> **Trecho selecionado**
────────

CURAS MESSIÂNICAS

CURAS MESSIÂNICAS

 

Prof.Dr.HC João Bosco Botelho

            Os países do Terceiro Mundo, onde as pressões sociais estão alcançando níveis insuportáveis, são sedes da multiplicação dos doutores Fritz. A constatação é concreta e não deve ser deixada de lado. Ao contrário, ela envolve questões importantes não resolvidas do binômio saúde-doença com dos seus indissociáveis componentes sociais, além da desconfiança coletiva dos recursos médico-hospitalares oferecida pelo Estado.

            A antropóloga Maria Andrea Loyola, da USP, em pesquisa realizada no bairro em Santa Rita em Nova Iguaçu (RJ), em 1984, estabeleceu importantes relações comparativas entre os tratamentos hospitalares e os oferecidos pelos curadores populares que ela denominou “especialistas não reconhecidos”. A pesquisadora também analisou alguns vetores sociais que interferem no processo de legitimação das duas formas de tratamento. Os resultados desse trabalho estão publicados no livro “Médicos e curandeiros. Conflito social e saúde”, onde está claro que a procura do tratamento fora das instituições oficiais na comunidade estudada é motivada em parte pelo descrédito da Medicina e dos médicos.

            Entretanto, existem ainda alguns pontos que devem ser questionados tanto na elaboração quanto na reprodução da liberdade com que uma parcela desses especialistas do sagrado – aqui denominados doutores Fritz – atuam na nossa sociedade.

────────

Entradas de dados salvas:

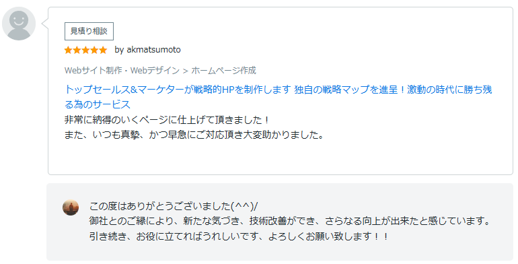Open the ホームページ作成 subcategory breadcrumb

tap(223, 71)
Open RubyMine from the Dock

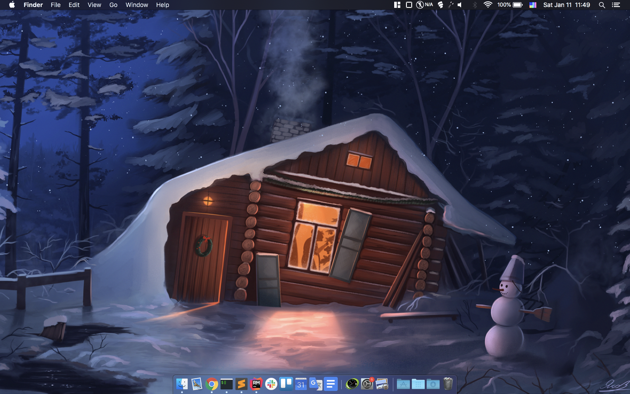[256, 384]
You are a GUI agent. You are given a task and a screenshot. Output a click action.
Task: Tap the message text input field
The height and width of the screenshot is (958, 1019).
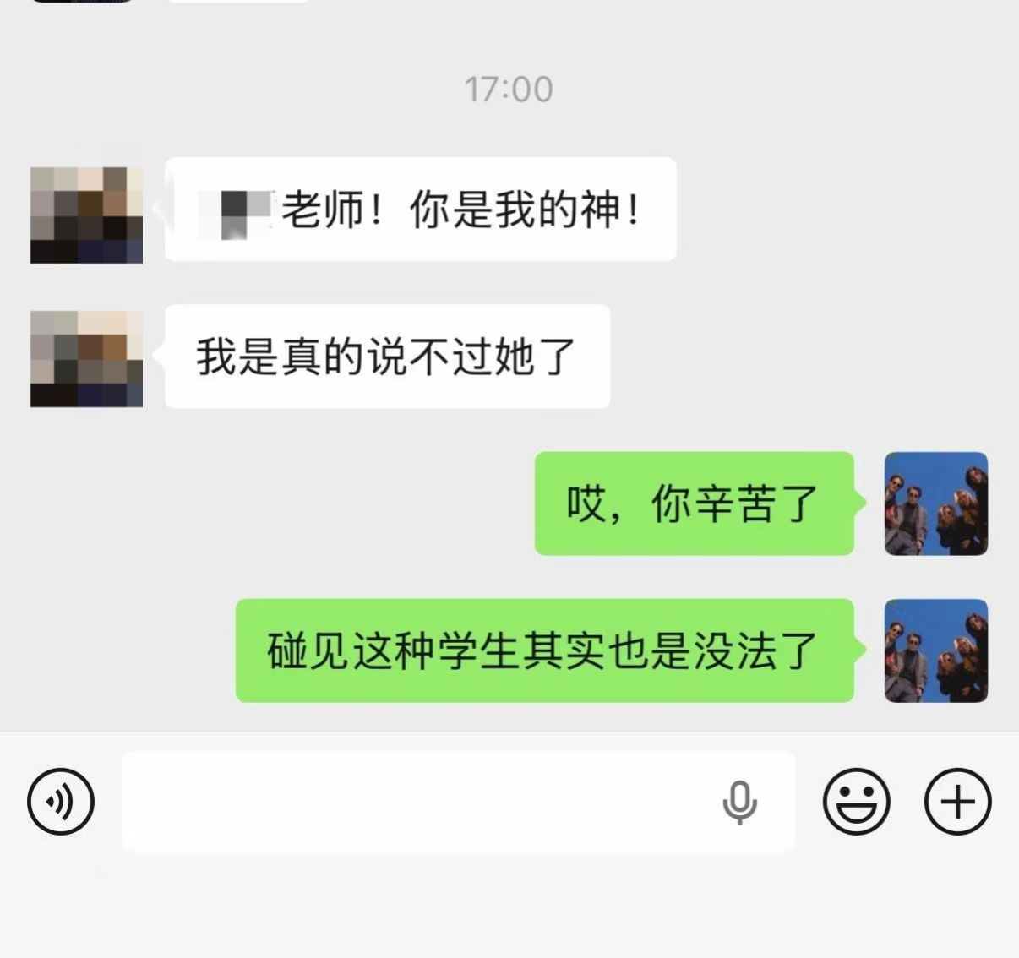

────────

> **Enunciado da tarefa**
No texto sobre curas messiânicas, reproduza tudo desde "A antropóloga Maria" até "e dos médicos.", trocando "descrédito" por "desconfiança".

> **Resposta do exercício**
A antropóloga Maria Andrea Loyola, da USP, em pesquisa realizada no bairro em Santa Rita em Nova Iguaçu (RJ), em 1984, estabeleceu importantes relações comparativas entre os tratamentos hospitalares e os oferecidos pelos curadores populares que ela denominou “especialistas não reconhecidos”. A pesquisadora também analisou alguns vetores sociais que interferem no processo de legitimação das duas formas de tratamento. Os resultados desse trabalho estão publicados no livro “Médicos e curandeiros. Conflito social e saúde”, onde está claro que a procura do tratamento fora das instituições oficiais na comunidade estudada é motivada em parte pelo desconfiança da Medicina e dos médicos.